Controversy over Serra sainthood: Not all media settle for reporting

Ever hear people arguing past each other? Each makes seemingly good points, but doesn't answer those raised by the other.

If they only had someone -- oh, like a reporter, for instance -- to put some questions to them. Then, they could understand each other, and the rest of us could understand them both.

Mainstream media fill that function -- partly -- with the fallout over Pope Francis' speech about Junipero Serra this past weekend. Francis praised the 18th century California missionary, scheduled for sainthood in September, as a "founding father" of American religion. Reporters also looked up historians and Indians who branded his work genocidal.

But how the articles treat and background the speech varies vastly.

For some reason, the Associated Press ran two stories on the topic, and on the same day -- Saturday. One is AP's typical overly brief item that raises more questions than it answers.

That story first has Pope Francis praising Serra's "zeal"; then it quotes a native American leader who says the missionary "enslaved converts" and tried to destroy Indian culture. Here's the run-on lede:

Pope Francis on Saturday praised the zeal of an 18th-century Franciscan missionary he will make a saint when he visits the United States this fall but whom Native Americans say brutally converted indigenous people to Christianity.

AP then quotes Ron Andrade, who fires several salvos like:

"No Indians pray to Serra here," said Ron Andrade, a member of the La Jolla Indian Reservation and director of the Los Angeles City and County Native American Indian Commission.

When Spanish missionaries moved up the coast in their quest for new souls, "we moved inland, we moved away from the churches," Andrade said in a phone interview about Francis' honoring Serra. "(Serra knew) by destroying the culture and the lifestyle (of Native Americans), they would die."

The wire service doesn't have Francis reply to those and other charges, nor does it ask any Vatican spokesmen. Closest is quoting the pope that Serra helped defend "indigenous people against abuses by the colonizers."

AP Story #2 does ask a Vatican official, but only quotes him saying Serra was " 'a man of his times' but not a brute." AP also has Cardinal Donald Wuerl saying "critics took a 'secular and somewhat prejudiced view of the Church.' "

Against those vague excuses, AP pits an Indian leader, who says: "Some of the things he did personally were disgraceful, as far as we’re concerned. There was enslavement of the Indians, rape of the women, some were put to death."

The story does qualify a bit: "While there’s no record of Serra personally raping or killing, he led a movement that forcefully reshaped California." That excerpt, and the Indian leader's accusation, are lifted from a story in the San Diego Union Tribune.

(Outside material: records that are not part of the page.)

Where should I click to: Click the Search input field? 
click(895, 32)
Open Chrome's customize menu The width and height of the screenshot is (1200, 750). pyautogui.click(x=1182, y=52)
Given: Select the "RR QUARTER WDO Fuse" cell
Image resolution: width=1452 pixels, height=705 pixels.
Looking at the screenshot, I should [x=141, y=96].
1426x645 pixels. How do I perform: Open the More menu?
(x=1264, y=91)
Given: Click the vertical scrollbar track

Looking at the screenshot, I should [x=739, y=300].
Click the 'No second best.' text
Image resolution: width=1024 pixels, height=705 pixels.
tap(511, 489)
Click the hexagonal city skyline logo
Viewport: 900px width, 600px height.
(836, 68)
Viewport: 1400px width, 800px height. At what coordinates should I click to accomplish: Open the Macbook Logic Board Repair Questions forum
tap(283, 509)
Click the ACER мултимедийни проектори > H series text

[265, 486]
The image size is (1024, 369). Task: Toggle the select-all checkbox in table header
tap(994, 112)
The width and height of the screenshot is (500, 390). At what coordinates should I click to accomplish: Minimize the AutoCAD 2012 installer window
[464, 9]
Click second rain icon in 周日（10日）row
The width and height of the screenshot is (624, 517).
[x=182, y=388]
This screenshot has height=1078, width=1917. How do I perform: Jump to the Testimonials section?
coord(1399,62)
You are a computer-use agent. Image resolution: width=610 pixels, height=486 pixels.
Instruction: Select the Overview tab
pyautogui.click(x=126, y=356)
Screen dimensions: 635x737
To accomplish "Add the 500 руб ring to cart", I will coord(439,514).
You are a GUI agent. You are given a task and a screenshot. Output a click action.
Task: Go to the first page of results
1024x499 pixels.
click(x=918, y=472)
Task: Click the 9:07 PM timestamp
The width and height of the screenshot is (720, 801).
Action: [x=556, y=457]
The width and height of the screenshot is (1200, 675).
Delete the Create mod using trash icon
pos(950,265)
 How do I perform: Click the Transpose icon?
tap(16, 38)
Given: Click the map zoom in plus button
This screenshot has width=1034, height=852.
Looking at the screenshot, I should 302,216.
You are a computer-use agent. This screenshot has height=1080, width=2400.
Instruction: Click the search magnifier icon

The Los Angeles Times adds more balance and background, and in the same length. Rather than the "brutal" j'accuse of the AP stories, the Times lede merely calls Serra "controversial."

The article includes Francis saying that Serra "defended" Indians against colonizers, and adds a qualifier about missionaries: "Sometimes we stop and thoughtfully examine their strengths and, above all, their weaknesses and shortcomings."

We then hear from a Jesuit historian, who says that saints are chosen not because they're perfect, but because their work "had more good than nongood associated with it." The Times also quotes Archbishop Jose Gomez of Los Angeles saying that Serra's writings "reflect genuine respect for the indigenous people and their ways." Gomez' quotes are only in a press release, though.

But hey, lookit this: The Times also gets a viewpoint somewhere in the middle. Historian Steven Hackel, author of a 2013 book about Serra, gives this explanation of the Catholic side:

"What they are trying to say is that Serra protected indigenous people from soldiers and settlers and things would have been a lot worse without him," said Hackel, a professor at the UC Riverside. "There’s very much truth in that … but the other side of the equation was what did those missions … mean for tens of thousands of Indians."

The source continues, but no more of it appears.